From the line with "Task: Copy reference ID of SLA case row" to the line with "Click the TrueCommand", retype every line exactly, including those two, and leave out the rest of the data below.

(Data to process)

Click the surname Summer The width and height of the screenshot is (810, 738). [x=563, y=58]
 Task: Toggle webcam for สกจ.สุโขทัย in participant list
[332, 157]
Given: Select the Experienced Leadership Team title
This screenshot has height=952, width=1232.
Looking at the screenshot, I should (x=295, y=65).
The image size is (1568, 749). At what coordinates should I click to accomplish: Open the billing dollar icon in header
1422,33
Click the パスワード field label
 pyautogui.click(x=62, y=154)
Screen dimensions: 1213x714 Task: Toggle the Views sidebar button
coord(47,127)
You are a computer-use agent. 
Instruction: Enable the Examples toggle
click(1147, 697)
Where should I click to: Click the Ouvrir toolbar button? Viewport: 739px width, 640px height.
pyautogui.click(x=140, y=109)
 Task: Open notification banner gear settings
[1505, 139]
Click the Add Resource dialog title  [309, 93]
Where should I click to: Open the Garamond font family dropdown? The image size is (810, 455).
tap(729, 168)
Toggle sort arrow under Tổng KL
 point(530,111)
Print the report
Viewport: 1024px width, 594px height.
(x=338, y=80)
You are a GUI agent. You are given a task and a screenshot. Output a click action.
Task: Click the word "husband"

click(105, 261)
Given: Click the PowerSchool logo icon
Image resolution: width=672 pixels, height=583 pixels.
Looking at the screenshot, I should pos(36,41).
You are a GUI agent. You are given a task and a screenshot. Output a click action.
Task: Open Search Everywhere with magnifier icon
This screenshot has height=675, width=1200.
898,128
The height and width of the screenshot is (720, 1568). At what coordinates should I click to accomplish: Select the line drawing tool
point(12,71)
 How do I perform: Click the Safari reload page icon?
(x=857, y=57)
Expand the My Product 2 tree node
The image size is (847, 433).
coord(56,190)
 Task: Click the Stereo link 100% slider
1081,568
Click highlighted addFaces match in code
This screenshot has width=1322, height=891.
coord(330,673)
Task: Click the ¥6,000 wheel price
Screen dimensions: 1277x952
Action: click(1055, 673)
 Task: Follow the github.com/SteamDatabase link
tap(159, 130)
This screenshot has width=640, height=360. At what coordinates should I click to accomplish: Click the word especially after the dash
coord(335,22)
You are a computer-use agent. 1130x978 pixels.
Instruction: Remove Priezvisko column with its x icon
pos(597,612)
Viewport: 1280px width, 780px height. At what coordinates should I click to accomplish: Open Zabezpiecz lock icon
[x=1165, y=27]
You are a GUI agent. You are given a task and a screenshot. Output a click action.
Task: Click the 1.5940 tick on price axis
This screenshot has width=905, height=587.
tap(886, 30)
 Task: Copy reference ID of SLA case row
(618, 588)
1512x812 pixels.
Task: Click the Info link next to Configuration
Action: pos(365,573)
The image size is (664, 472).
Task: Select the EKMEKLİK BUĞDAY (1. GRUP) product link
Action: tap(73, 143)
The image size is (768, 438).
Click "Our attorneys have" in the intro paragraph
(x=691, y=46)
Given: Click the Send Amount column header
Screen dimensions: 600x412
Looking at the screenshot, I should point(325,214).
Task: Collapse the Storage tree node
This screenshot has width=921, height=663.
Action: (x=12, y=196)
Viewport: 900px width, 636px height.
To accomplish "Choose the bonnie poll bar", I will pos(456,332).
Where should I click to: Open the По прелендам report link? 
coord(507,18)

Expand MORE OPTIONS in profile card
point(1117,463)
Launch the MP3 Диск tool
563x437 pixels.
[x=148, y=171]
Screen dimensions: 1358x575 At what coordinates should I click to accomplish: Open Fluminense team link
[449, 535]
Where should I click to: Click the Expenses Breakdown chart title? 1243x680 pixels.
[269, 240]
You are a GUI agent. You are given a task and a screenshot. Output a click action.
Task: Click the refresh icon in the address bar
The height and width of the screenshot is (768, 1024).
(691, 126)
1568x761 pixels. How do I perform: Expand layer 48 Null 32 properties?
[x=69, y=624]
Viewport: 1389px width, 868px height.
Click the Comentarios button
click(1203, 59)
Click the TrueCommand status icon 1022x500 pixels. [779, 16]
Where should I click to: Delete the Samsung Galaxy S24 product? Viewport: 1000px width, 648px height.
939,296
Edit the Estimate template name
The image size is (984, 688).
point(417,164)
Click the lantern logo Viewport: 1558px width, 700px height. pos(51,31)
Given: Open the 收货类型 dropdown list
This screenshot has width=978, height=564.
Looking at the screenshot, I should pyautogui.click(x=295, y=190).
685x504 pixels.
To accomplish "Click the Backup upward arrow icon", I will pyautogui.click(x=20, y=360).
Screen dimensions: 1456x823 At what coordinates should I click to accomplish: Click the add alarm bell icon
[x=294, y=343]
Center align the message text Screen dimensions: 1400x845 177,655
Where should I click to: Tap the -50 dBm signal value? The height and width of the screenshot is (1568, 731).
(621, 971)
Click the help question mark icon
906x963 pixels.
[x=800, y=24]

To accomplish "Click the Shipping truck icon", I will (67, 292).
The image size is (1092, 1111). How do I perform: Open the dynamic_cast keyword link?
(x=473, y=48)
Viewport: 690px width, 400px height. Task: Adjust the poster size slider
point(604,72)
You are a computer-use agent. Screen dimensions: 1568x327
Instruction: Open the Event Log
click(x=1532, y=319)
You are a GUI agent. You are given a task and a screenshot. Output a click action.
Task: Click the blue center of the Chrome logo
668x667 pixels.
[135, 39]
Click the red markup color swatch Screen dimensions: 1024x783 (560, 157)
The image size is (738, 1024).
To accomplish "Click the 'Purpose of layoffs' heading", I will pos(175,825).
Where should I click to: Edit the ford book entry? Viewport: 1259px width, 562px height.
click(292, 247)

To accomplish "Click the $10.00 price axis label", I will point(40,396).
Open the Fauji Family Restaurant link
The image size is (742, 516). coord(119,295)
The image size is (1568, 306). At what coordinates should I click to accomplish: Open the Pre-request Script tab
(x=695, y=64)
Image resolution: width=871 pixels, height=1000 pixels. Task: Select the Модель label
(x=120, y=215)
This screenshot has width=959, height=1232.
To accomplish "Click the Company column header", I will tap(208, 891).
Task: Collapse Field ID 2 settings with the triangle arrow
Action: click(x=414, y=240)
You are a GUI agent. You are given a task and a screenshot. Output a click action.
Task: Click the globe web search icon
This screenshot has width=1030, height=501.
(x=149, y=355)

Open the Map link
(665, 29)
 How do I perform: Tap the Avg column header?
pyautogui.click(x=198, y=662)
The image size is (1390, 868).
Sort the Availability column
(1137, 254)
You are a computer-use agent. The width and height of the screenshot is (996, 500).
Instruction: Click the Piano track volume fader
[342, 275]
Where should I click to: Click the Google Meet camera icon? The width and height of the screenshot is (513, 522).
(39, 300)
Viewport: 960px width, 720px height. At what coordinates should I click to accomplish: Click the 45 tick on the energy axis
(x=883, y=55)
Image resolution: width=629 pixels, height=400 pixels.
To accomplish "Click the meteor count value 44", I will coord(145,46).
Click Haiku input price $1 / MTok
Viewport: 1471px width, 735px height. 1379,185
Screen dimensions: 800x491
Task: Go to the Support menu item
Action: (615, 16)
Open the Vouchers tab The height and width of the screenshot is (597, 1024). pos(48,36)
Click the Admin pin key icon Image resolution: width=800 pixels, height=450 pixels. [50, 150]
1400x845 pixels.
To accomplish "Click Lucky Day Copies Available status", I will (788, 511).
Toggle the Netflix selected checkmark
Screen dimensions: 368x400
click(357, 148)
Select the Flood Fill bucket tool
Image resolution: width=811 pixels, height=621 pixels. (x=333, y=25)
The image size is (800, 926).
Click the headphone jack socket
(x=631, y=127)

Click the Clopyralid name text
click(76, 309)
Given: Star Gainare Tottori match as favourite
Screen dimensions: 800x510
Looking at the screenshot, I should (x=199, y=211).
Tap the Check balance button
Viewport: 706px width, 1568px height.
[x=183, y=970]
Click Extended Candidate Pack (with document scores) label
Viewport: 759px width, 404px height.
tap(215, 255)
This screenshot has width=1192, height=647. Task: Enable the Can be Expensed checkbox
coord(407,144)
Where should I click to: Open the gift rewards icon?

(End Data to process)

» **Written solution**
 Task: Copy reference ID of SLA case row
(618, 588)
1512x812 pixels.
Task: Click the Info link next to Configuration
Action: pos(365,573)
The image size is (664, 472).
Task: Select the EKMEKLİK BUĞDAY (1. GRUP) product link
Action: tap(73, 143)
The image size is (768, 438).
Click "Our attorneys have" in the intro paragraph
(x=691, y=46)
Given: Click the Send Amount column header
Screen dimensions: 600x412
Looking at the screenshot, I should point(325,214).
Task: Collapse the Storage tree node
This screenshot has width=921, height=663.
Action: (x=12, y=196)
Viewport: 900px width, 636px height.
To accomplish "Choose the bonnie poll bar", I will pos(456,332).
Where should I click to: Open the По прелендам report link? 
coord(507,18)

Expand MORE OPTIONS in profile card
point(1117,463)
Launch the MP3 Диск tool
563x437 pixels.
[x=148, y=171]
Screen dimensions: 1358x575 At what coordinates should I click to accomplish: Open Fluminense team link
[449, 535]
Where should I click to: Click the Expenses Breakdown chart title? 1243x680 pixels.
[269, 240]
You are a GUI agent. You are given a task and a screenshot. Output a click action.
Task: Click the refresh icon in the address bar
The height and width of the screenshot is (768, 1024).
(691, 126)
1568x761 pixels. How do I perform: Expand layer 48 Null 32 properties?
[x=69, y=624]
Viewport: 1389px width, 868px height.
Click the Comentarios button
click(1203, 59)
Click the TrueCommand status icon 1022x500 pixels. [779, 16]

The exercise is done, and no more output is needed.